Se abrió la puerta y apareció Iturrioz envuelto en un impermeable con un paquete en la mano izquierda y un grueso paraguas en la derecha.
—¿Usted? —exclamé con asombro.
—El mismo —dijo tranquilamente Iturrioz, despojándose del impermeable.
—¡Qué sorpresa! ¿Qué ocurrencia le ha dado a usted de venir a Londres?
—Pues, verás. Os echaba de menos a tu padre y a ti. «¿Dónde voy a pasar ahora la noche cuando salga de casa?», me preguntaba, y el otro día me encontré con Venancio en la Puerta del Sol y nos pusimos a hablar de vosotros. Yo le dije en broma: «Si tuviera dinero para el viaje me iba a Londres a ver qué hacen»; y él contestó: «Pues yo le doy a usted lo que necesite»; y he venido.
—Y Venancio, ¿cómo está?
—Muy bien; la niña se puso buena. Todas aquellas chicas no hacen más que preguntar por ti.
—¡Pobrecillas!
—Es una familia realmente encantadora.
—¿Y qué pasa por allá?
—Sigue todo igual. Aquél es un pueblo hundido en una miseria trágica y dirigido por una burguesía imbécil y al mismo tiempo rapaz. ¡Qué país! ¡Qué subversión más completa de valores! Yo empiezo a sospechar si la única fuerza de España estará en los presidios…

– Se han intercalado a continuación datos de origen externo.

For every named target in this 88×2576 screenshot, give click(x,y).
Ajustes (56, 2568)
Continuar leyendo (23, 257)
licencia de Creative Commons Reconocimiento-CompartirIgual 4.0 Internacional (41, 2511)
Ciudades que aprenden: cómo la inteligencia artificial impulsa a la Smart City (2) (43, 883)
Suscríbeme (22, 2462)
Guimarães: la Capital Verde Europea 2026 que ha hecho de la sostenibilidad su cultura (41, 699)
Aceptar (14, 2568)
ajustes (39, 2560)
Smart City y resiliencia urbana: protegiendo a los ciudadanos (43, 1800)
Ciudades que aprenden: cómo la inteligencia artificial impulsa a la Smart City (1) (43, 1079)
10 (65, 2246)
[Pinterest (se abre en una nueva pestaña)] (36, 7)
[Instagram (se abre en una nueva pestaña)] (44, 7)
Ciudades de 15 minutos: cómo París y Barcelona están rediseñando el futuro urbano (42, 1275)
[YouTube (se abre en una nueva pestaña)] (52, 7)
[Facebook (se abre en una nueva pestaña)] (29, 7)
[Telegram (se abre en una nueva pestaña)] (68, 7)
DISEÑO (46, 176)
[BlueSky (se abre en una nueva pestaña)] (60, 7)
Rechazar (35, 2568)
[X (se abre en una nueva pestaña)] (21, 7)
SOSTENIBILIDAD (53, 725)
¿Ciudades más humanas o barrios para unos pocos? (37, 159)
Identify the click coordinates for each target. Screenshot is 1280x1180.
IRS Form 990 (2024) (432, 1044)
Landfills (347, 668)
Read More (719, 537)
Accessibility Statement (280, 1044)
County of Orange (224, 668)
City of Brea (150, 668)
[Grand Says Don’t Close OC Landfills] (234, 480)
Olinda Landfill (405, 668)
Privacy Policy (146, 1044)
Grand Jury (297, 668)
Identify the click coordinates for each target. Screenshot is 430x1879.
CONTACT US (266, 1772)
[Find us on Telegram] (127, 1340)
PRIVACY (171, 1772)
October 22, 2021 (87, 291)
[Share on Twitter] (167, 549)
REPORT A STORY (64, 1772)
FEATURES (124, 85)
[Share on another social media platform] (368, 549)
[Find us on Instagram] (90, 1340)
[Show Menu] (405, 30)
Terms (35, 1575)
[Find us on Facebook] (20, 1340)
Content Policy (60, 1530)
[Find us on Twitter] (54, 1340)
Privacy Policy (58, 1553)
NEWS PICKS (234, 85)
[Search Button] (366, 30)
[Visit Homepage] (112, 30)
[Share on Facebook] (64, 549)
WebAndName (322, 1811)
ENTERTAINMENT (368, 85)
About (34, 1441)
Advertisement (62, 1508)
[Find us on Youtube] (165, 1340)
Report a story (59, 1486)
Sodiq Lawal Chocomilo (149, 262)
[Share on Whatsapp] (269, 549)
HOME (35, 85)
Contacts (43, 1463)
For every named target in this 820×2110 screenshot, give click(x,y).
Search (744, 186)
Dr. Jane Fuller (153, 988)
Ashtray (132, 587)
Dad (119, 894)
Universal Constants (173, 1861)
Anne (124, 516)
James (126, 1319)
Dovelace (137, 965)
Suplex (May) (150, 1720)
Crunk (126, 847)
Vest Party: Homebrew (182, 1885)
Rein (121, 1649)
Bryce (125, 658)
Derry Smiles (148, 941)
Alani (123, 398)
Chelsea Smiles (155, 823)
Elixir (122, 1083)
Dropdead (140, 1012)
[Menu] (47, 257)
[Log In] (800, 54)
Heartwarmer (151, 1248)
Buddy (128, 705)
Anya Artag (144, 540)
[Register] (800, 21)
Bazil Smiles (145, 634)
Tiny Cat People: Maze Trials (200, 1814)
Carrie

Atajé a Iturrioz en su peroración, preguntándole:
—¿Y qué se ha dicho de nosotros?
—Se olfateó algo de lo que os pasó en el pueblo de donde os es capasteis. ¿Cuacos? ¿No se llamaba Cuacos?
—Sí.
—Hablaron vagamente los periódicos; pero no se logró saber nada. ¿Y tu padre?
—Arriba está.
—Bueno; vamos a verle.
Iturrioz y yo subimos a la habitación de mi padre y charlamos largo rato.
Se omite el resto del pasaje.